Para tratar de neutralizar este efecto, autoridades y otras partes implicadas transmiten mensajes dirigidos a la fibra emocional. Por un lado, con simulaciones visuales de los efectos a largo plazo, como las imágenes (las últimas, publicadas esta misma semana) en las que aparecen varias capitales mundiales inundadas. Y por otro lado, con alusiones al sufrimiento que los efectos del cambio climático provocarán a las próximas generaciones.

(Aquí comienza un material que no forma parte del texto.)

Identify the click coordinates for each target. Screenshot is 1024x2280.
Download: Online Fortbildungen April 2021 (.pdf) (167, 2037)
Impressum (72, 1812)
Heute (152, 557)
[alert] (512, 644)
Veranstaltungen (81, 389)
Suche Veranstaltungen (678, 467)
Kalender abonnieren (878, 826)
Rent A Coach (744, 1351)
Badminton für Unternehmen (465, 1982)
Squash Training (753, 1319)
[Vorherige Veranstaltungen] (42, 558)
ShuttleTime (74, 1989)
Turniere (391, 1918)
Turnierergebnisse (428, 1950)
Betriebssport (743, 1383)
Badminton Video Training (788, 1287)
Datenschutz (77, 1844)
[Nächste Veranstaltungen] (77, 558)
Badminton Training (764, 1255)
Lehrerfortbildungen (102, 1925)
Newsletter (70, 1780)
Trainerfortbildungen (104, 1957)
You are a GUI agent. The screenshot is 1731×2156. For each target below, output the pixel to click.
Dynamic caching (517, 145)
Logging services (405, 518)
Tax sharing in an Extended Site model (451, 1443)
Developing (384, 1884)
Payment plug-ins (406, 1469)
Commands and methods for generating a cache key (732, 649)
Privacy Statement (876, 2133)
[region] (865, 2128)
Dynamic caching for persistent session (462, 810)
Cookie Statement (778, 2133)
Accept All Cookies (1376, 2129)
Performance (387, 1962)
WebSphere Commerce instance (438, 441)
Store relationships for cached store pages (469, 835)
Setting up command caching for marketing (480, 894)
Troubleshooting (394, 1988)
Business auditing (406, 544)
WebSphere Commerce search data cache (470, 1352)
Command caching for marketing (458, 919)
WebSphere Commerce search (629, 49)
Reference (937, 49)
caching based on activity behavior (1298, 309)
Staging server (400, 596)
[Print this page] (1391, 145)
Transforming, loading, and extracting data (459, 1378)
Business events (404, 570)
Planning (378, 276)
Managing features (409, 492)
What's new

No creo que nada de ello sirva de mucho. En cuanto a lo primero, no se puede decir que las imágenes causen una conmoción global, como se ha podido comprobar esta semana. Hay quien las encuentra hasta divertidas. Y en cuanto a lo segundo, exigir una responsabilidad sobre consecuencias tan diferidas es algo que no se entiende en la cultura actual. Por no hablar de que, a algunos, el carácter un poquito moñas de ciertos discursos sensibleros sobre nuestros hijos y nietos les genera algo de risa o incluso de rechazo. Será una reacción reprobable, pero limitarse a reprobarla resulta más bien poco práctico.

La segunda razón es que muchos aún no acaban de creerse que el cambio climático vaya a ejercer una influencia real sobre la vida humana y el estado actual de la civilización, sino que lo consideran un problema exclusivamente medioambiental. No a todo el mundo se le puede exigir que le preocupe la conservación de una especie de mariposa del Amazonas. Tanto por esta razón como por la anterior, se requiere un mayor esfuerzo de explicación y comunicación, cuyos resultados solo se manifestarán cuando situaciones como el grotesco tiempo primaveral que tenemos estos días se perciban con al menos una cierta inquietud, y no como un bendito regalo del otoño.

Les dejo aquí este mítico tema de la banda del tristemente desaparecido Joe Strummer, The Clash. En la apocalíptica London Calling, inspirada por el accidente nuclear de la central de Three Mile Island (Pensilvania) en 1979, Strummer cantaba: «No tengo miedo, porque Londres se está inundando y yo vivo junto al río». Resulta curioso que en tiempos de los Clash se creyera que el futuro no existía, se hiciera lo que se hiciera, y que 36 años después sea justo al contrario: hoy la ciudad alegre y confiada da el futuro por hecho, se haga lo que se haga; o aún peor, ni siquiera importa si hay futuro mientras el Whatsapp no se caiga.